## Exercise brief
Scan the records for the string "star" and copy every line that holds it.

Dataset excerpts
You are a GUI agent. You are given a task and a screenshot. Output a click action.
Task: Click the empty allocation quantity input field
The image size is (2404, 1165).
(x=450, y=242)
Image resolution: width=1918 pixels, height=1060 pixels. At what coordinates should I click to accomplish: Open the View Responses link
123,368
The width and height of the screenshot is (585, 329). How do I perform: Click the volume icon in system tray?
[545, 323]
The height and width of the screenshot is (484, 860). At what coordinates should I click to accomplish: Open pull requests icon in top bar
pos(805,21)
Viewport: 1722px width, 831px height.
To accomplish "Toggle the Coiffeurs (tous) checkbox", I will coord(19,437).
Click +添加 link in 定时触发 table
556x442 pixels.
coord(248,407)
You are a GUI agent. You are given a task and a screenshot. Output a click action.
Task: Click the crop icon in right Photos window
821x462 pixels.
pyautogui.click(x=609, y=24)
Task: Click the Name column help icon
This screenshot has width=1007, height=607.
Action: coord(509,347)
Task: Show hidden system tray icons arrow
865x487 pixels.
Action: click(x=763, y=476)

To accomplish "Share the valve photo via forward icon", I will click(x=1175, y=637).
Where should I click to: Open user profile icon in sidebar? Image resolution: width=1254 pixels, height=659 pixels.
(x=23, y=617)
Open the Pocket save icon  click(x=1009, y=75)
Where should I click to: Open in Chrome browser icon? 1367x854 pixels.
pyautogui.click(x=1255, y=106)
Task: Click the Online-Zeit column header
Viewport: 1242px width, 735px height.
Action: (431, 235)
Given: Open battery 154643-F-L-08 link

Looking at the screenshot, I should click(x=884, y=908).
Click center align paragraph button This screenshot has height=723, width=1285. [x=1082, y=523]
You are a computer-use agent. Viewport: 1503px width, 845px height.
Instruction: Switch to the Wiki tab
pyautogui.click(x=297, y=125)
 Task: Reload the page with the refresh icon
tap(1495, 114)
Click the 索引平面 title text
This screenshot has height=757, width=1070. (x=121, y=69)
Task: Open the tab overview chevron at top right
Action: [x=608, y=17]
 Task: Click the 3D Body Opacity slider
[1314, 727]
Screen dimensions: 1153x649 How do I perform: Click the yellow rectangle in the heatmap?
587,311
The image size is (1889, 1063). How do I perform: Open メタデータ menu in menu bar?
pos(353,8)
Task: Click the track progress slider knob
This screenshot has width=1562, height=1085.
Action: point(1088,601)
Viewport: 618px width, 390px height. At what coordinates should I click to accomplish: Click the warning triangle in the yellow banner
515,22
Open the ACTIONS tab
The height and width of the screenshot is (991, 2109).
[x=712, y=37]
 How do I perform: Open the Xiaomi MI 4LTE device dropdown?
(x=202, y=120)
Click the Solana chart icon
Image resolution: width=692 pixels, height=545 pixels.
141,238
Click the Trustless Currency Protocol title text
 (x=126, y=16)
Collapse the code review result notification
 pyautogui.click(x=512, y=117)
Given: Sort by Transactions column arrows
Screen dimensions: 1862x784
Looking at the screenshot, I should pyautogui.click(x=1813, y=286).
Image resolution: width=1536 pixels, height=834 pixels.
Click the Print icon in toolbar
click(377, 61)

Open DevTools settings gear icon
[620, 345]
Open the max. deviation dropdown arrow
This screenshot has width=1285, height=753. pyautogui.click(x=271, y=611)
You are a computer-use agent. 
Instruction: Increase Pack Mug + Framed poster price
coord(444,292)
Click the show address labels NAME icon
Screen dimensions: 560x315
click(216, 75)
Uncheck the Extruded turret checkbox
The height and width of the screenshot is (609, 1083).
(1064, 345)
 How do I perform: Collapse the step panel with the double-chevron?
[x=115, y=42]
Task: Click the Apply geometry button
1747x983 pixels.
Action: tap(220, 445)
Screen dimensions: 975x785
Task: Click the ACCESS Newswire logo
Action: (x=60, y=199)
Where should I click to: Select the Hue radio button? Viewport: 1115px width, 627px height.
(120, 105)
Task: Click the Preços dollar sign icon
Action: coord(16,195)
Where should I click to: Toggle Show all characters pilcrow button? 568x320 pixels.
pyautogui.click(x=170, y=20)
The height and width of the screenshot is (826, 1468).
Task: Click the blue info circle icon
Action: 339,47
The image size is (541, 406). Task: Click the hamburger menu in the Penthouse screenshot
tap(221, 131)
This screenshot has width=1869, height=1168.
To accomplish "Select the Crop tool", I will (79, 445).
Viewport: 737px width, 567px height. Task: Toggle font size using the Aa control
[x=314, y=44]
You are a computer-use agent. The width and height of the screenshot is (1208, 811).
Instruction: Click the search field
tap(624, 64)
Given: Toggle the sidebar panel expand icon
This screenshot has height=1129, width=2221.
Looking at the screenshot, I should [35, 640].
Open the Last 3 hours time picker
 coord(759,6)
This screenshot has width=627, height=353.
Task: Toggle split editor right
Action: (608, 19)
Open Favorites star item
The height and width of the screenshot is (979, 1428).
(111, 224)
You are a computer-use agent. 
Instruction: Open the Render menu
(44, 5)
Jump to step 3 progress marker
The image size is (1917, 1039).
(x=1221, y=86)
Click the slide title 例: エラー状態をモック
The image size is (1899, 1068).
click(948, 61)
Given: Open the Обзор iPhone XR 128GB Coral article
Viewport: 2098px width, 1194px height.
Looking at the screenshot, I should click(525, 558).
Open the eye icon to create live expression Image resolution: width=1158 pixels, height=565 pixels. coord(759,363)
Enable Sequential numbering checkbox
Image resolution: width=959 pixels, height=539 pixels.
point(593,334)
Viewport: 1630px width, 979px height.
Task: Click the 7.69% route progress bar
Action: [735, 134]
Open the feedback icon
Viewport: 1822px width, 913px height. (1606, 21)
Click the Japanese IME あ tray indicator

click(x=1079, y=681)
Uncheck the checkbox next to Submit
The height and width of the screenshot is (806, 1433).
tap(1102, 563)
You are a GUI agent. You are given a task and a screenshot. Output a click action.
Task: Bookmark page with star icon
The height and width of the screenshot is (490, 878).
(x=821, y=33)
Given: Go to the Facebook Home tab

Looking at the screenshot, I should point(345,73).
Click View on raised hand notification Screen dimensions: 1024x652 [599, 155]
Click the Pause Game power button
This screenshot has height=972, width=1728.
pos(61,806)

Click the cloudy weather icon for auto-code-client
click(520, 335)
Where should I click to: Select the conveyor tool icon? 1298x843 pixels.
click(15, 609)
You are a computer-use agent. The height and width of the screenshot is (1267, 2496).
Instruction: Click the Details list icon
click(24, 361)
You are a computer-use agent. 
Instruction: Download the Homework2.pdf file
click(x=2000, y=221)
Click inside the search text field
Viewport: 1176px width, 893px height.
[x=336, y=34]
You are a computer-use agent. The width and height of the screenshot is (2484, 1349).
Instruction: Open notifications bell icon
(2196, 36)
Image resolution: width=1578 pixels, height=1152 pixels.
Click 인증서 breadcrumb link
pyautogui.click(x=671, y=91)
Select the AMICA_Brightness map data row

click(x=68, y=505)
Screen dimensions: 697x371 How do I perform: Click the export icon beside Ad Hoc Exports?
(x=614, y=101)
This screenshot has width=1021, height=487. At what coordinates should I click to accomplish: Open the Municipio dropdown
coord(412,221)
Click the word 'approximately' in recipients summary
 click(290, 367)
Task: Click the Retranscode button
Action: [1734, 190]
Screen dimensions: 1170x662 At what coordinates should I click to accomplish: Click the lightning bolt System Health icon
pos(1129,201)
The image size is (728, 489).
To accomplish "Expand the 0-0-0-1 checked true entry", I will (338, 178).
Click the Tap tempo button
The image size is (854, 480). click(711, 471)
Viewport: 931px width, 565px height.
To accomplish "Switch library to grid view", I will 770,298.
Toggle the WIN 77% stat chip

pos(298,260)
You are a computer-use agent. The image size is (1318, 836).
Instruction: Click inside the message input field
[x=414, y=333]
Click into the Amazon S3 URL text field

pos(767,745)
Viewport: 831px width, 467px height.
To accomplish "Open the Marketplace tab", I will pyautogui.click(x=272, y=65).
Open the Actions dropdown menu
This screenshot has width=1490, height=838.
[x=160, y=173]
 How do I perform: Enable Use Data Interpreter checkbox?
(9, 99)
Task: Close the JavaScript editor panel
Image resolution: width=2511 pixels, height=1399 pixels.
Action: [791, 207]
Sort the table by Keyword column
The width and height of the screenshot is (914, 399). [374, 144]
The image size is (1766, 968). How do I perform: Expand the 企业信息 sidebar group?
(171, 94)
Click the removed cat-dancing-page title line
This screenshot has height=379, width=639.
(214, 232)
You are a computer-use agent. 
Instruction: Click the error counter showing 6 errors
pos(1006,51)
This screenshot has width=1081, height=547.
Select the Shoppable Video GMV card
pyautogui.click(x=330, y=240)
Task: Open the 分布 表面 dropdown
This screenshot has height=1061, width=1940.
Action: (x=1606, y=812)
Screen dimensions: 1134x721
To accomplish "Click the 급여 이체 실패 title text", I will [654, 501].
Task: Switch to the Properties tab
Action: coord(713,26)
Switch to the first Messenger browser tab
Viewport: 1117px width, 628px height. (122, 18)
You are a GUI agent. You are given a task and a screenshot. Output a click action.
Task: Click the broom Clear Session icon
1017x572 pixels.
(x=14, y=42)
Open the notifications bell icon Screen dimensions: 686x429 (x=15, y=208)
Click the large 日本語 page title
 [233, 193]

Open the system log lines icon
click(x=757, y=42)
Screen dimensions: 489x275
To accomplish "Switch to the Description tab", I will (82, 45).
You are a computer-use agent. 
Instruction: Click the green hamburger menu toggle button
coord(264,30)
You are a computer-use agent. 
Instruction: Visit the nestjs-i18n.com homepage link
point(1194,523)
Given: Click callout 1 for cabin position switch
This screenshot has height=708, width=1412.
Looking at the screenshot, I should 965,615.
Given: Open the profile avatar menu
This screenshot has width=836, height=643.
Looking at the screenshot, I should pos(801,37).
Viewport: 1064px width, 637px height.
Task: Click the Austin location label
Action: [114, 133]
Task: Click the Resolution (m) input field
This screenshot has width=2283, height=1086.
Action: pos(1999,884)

## Written solution
Open Favorites star item
Task: Bookmark page with star icon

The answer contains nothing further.